EXERCISE DETAILS: Reproduce word for word the rows starting at the line that contains "Image resolution: width=973" and ending at the line that contains "Action: coord(167,357)", with both of those lines included.

DATASET CONTENT:
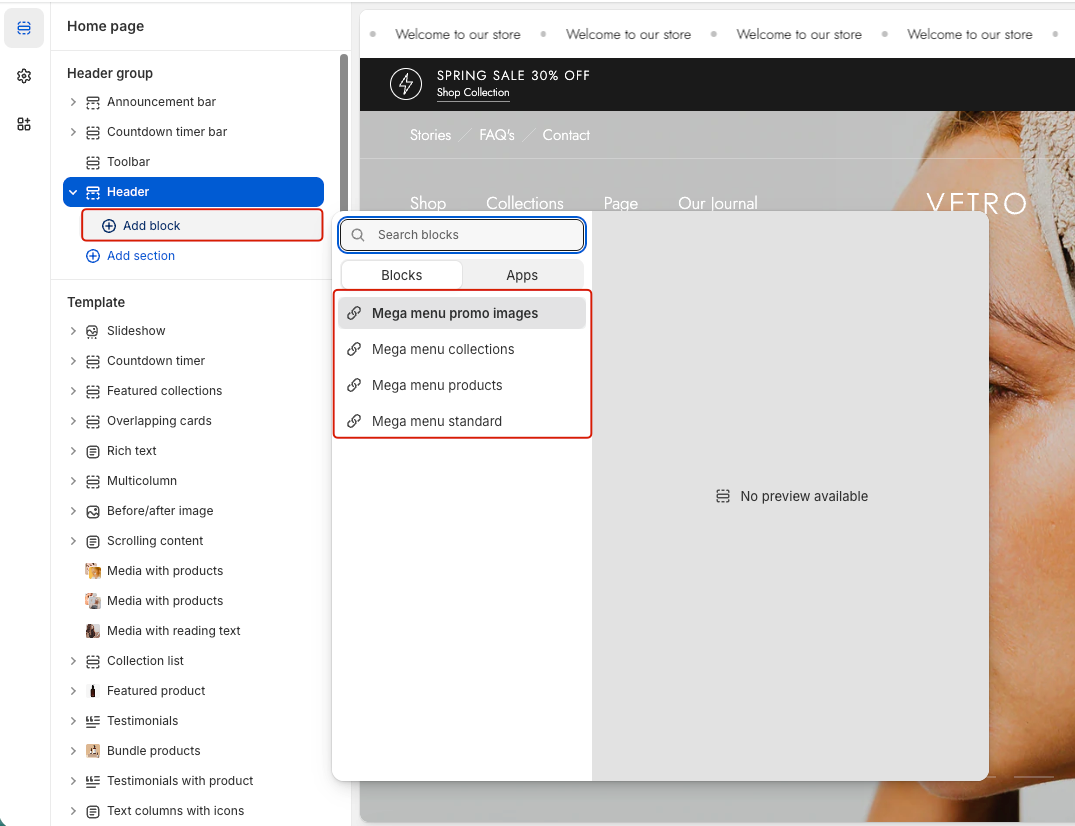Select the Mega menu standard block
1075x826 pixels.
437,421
==
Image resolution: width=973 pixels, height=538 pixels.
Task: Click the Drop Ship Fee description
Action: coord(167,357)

OUTPUT BELOW:
Image resolution: width=973 pixels, height=538 pixels.
Task: Click the Drop Ship Fee description
Action: coord(167,357)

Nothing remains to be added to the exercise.